Wiseman did two Vietnam War tours and said he "liked the feeling of doing something for my country," even if Vietnam was highly dangerous.
He appreciated the ceremony, which he said likely taught some pupils a valuable lesson.
"What I like most about it is the young people's involvement, to enforce what America is about for them. It just didn't spring up, people had to sacrifice to make it this way," Wiseman said.

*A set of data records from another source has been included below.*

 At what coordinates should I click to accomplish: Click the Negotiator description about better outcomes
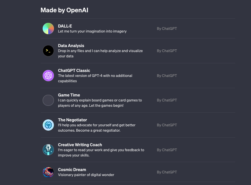click(97, 128)
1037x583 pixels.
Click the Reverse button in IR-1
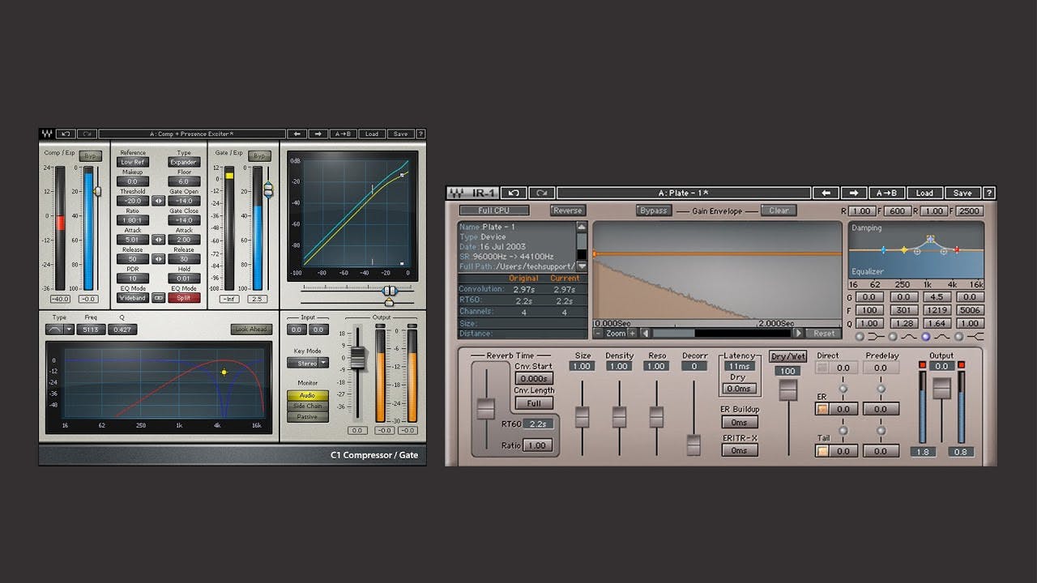[x=567, y=210]
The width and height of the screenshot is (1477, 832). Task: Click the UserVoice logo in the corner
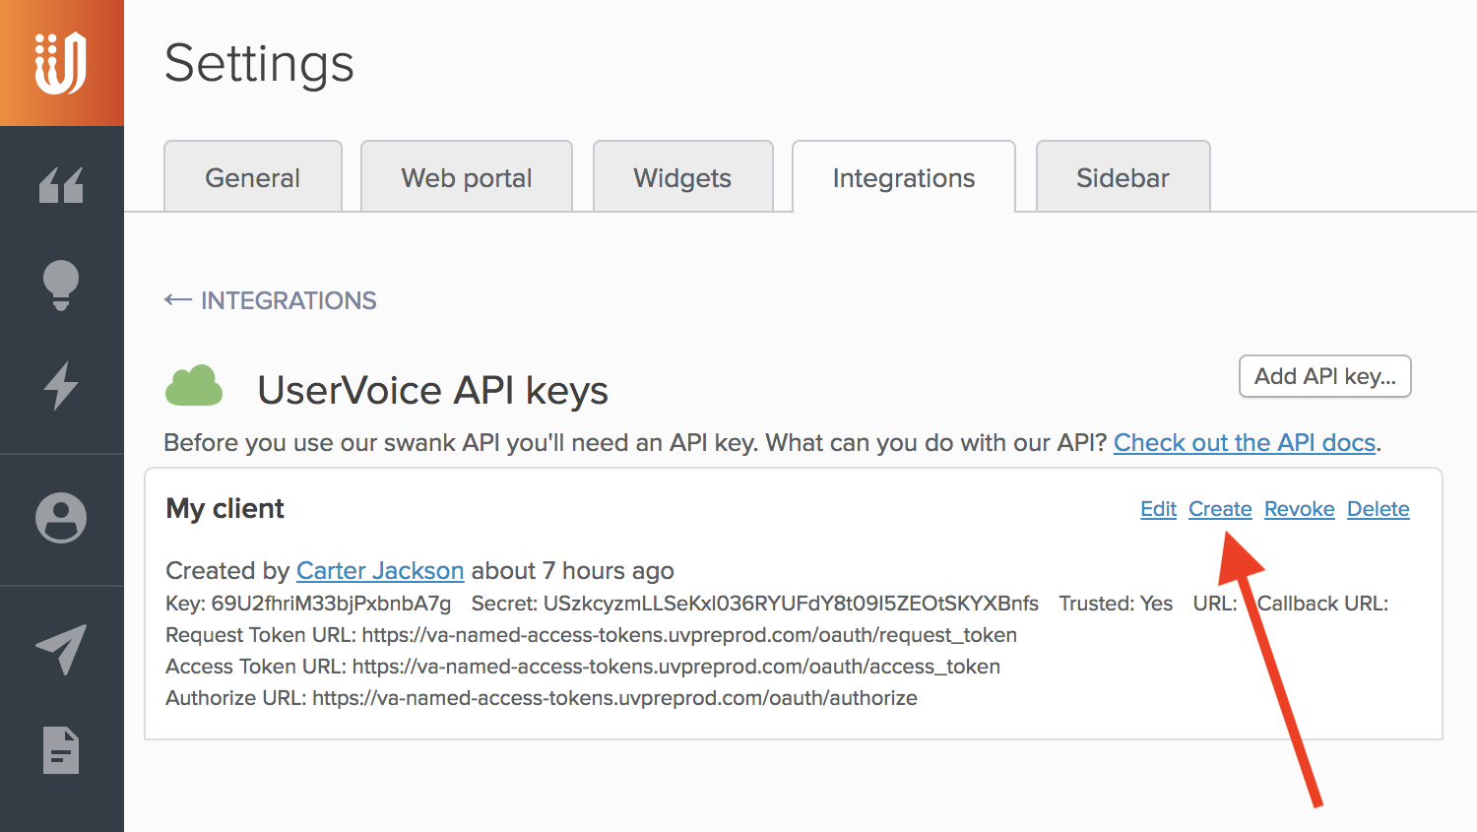point(61,61)
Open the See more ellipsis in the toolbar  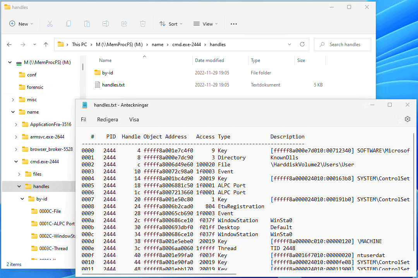(x=233, y=24)
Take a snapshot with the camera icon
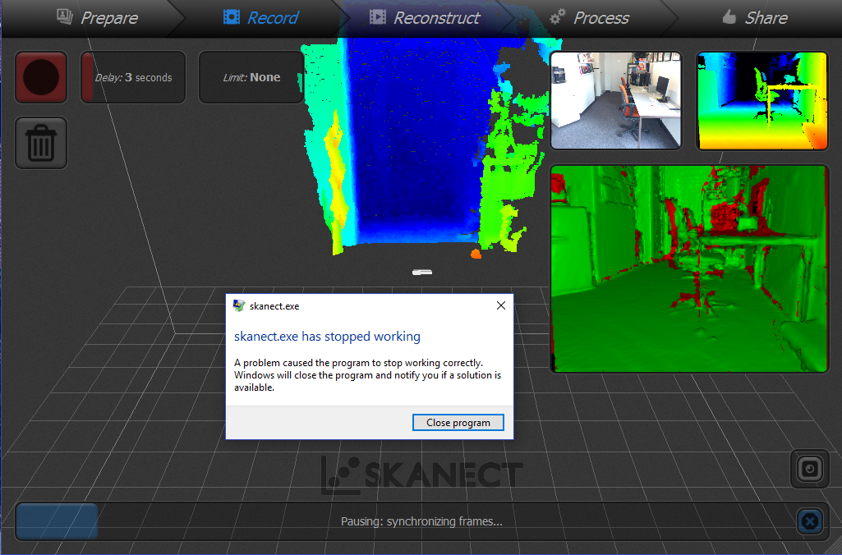Image resolution: width=842 pixels, height=555 pixels. 809,469
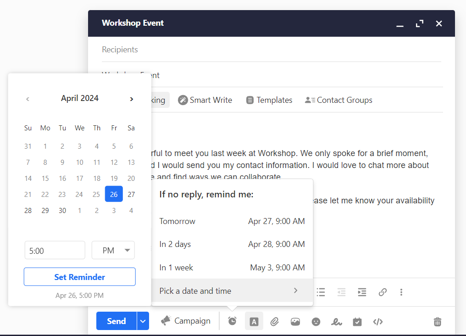Expand Pick a date and time
The width and height of the screenshot is (466, 336).
(232, 291)
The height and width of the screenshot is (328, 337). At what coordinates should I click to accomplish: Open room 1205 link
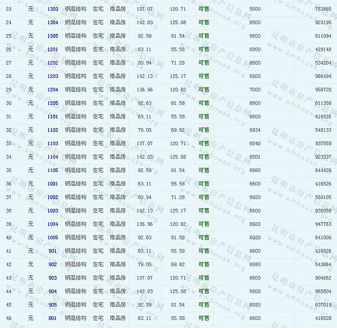[x=52, y=103]
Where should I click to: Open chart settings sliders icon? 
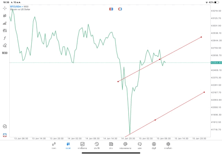click(x=5, y=31)
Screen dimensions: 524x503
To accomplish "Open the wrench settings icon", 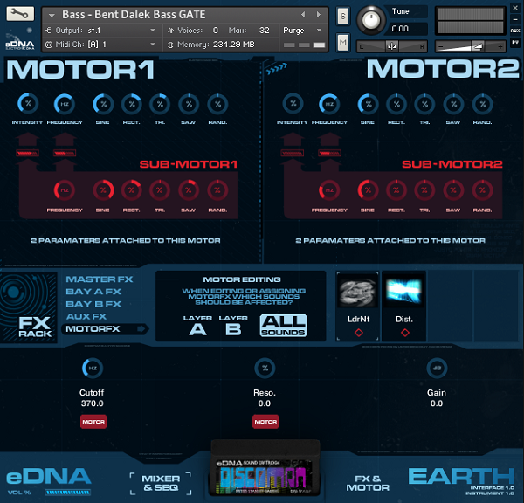I will point(20,14).
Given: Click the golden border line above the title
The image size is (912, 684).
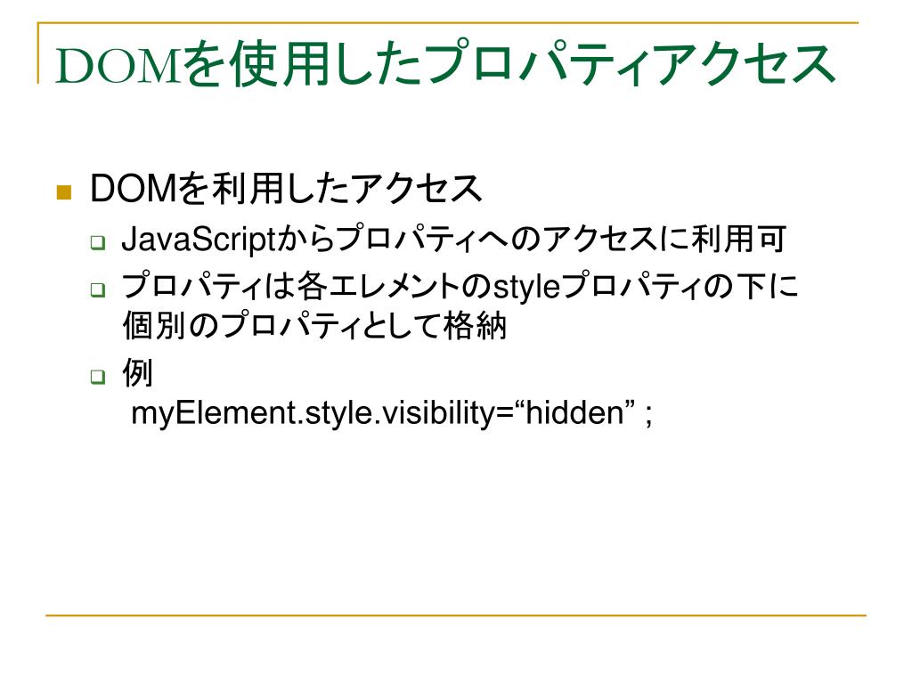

Also on Friday across the Missouri River, the Misty Cadet Corps of the Sioux City School District held a second annual Veterans Day Ceremony.
The Air Force JROTC, Misty Cadet Corps ceremony took place at Girls Inc. of Sioux City, where invited veterans heard the 75 students read letters that had been sent home from the front of conflicts, such as World War I, World War II, Korean War, Vietnam War and Gulf War.
"With borrowed uniforms and gear from the Sioux City Public Museum, cadets re-enacted soldiers writing letters to home," district spokeswoman Meg Harper said.
Back at the South Sioux City Middle School, several dozen students took in speaking parts in the ceremony. They explained how November 11 came to be the date for Veteran's Day, which was an expansion of the initial marking of Armistice Day, as the ending of World War I in 1918.
The armistice was an end to the hostilities, but World War I didn't prove to be the "war to end all wars," as people said in that era. By 1954, under the watch of President Dwight D. Eisenhower, Armistice Day was renamed to Veterans Day, "to honor the cause of peace," student Itzel Martinez explained.
Several students ran through a list of the basic rights contained in the Bill of Rights and U.S. Constitution.
"It is the veteran, not the reporter, who preserves our Freedom of Speech," Ulises Tapia-Sanchez said.
"It is the veteran, not the politician, who preserves our right to vote," Paloma Pedraza said.
Viviana Saucedo said it was important to remember the sacrifices of veterans over the nation's history, "from the first shots at Lexington to the desert in Iraq."